» **TASK**
Gather the lines below that include the string "computer", copying each in full.

Stored data entries
■ ■ ■

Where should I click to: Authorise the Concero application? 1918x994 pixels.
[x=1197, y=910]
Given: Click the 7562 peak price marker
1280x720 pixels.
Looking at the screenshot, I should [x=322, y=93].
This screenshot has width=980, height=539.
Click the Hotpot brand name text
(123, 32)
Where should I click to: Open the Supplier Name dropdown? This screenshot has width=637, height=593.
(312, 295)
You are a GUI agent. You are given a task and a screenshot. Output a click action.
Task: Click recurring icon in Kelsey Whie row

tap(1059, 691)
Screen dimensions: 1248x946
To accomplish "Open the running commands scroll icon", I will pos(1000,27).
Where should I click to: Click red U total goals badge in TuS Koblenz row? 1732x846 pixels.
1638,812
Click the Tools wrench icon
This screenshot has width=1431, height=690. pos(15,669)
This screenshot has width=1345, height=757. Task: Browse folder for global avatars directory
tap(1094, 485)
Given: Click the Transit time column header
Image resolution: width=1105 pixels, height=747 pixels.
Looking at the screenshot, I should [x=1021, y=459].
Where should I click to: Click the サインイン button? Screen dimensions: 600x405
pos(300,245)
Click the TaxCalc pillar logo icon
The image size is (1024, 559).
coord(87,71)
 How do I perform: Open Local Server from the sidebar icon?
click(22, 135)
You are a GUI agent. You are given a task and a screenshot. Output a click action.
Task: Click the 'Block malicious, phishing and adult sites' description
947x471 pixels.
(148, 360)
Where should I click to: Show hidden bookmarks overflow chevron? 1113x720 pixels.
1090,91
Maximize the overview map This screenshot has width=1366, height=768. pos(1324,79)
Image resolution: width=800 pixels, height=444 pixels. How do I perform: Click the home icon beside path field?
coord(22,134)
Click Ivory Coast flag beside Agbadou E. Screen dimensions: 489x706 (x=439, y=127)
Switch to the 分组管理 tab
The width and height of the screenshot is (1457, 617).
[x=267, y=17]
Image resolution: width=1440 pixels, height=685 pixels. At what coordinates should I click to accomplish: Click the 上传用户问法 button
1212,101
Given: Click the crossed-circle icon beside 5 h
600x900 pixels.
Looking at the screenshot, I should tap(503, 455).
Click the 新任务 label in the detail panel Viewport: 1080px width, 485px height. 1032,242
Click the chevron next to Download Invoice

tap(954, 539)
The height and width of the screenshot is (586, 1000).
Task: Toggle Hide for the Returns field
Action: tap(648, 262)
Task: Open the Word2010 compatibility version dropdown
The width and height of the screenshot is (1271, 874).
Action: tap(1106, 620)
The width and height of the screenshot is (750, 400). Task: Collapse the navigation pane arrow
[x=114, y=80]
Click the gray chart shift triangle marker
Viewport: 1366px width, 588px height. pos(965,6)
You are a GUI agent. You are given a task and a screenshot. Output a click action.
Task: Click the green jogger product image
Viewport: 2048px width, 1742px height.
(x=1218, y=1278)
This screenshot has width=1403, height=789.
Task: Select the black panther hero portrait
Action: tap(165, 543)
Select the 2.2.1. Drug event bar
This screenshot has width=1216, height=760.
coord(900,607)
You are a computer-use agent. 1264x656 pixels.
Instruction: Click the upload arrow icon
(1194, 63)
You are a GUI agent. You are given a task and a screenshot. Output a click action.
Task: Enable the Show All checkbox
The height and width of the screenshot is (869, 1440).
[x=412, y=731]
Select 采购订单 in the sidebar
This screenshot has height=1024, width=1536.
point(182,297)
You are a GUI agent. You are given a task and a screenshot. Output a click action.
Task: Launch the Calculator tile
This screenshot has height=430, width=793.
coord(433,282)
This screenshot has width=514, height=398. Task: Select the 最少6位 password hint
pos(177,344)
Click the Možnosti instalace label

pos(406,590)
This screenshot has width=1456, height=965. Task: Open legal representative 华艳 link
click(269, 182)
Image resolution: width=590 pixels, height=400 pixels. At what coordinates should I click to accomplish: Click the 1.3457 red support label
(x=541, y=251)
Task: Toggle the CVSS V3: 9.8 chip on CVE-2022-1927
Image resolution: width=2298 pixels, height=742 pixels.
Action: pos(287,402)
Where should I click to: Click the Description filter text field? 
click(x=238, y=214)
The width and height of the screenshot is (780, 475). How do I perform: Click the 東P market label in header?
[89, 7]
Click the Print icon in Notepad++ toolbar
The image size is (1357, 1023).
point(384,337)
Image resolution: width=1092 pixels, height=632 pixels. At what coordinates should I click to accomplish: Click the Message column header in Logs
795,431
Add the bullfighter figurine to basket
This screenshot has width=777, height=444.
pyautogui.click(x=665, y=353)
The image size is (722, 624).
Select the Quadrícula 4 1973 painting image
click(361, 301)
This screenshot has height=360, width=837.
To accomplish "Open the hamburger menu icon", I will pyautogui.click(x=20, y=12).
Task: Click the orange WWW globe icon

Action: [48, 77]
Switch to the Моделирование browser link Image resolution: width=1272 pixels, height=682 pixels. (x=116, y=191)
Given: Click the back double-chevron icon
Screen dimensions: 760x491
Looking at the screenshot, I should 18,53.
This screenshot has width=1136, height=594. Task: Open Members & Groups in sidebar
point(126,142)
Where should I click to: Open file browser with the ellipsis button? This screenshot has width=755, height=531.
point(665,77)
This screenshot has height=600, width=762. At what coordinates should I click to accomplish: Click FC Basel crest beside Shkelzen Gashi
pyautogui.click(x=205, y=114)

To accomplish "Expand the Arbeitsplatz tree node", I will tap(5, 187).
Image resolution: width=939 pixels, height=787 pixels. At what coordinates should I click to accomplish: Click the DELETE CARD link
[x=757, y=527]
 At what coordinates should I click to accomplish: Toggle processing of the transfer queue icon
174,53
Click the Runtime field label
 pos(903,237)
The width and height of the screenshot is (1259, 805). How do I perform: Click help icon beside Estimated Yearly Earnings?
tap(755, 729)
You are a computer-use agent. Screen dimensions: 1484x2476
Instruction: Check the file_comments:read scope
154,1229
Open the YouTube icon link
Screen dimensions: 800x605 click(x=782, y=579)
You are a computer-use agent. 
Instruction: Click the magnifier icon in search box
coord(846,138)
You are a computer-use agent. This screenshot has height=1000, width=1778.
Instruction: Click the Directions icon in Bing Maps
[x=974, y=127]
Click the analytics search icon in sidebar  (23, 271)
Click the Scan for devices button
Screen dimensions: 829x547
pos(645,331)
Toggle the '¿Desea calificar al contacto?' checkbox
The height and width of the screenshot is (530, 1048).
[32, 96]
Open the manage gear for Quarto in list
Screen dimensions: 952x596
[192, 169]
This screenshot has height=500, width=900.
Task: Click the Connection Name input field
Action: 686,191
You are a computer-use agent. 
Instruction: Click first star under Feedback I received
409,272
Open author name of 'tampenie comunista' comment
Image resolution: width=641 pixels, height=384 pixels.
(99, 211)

■ ■ ■

» **WRITTEN RESPONSE**
You are a computer-use agent. 1264x656 pixels.
You are a computer-use agent. Screen dimensions: 1484x2476
You are a computer-use agent. 
You are a computer-use agent. This screenshot has height=1000, width=1778.
You are a computer-use agent. 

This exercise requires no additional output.